The introduction of the VAT split payment could be postponed by three months, until 1 January 2018, however, those who choose to implement the system between 1 October – 31 December can receive incentives, as per the amendments brought to the draft ordinance on the VAT split payment by the Ministry of Public Finance (MFP).
“As a result of public consultations with the business environment, employers’ associations, trade unions, professional associations, including those represented within the Social Dialogue Commission, the Ministry of Public Finance brought a number of amendments to the draft ordinance on the VAT split,” the MFP said in a press release.
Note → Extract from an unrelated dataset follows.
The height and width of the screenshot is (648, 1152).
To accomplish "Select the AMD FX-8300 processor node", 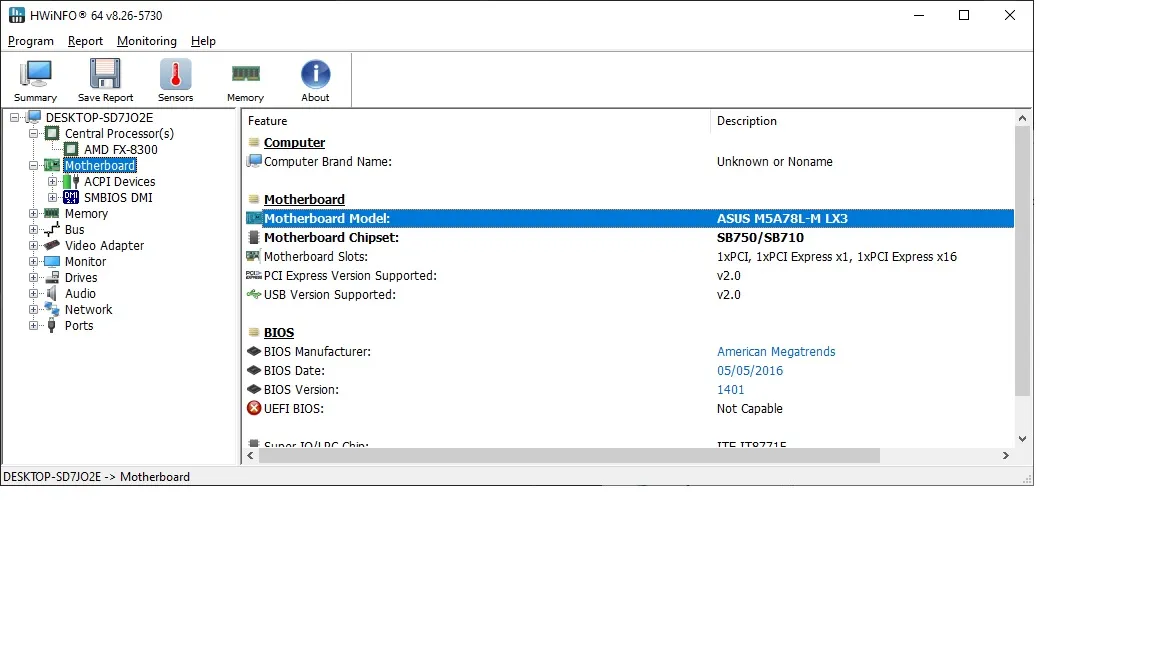I will tap(120, 150).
According to the MFP, the amendments provide that the optional introduction of the split VAT payment should be postponed from 1 September 2017 to 1 October 2017, the extension of the period designed for the optional implementation of the split VAT payment from one to three months, namely 1 October – 31 December, the postponement of the compulsory implementation of the VAT split payment from 1 October 2017 to 1 January 2018.
Moreover, those who choose to implement the VAT split payment between 1 October – 31 December, will benefit from incentives such as: the cancellation of late payment penalties in respect of the principal VAT obligations outstanding on 30 September 2017 under certain conditions, or the granting of a 5 percent deduction on profit tax, or, the tax on the income of SMEs.
The MFP also amends the provisions on contraventions and sanctions, setting a grace period of 7 working days to correct the errors, and if the errors are corrected within 7 working days, they apply a penalty of 0.06 percent of the value of the VAT per day, for a period not longer than 30 days.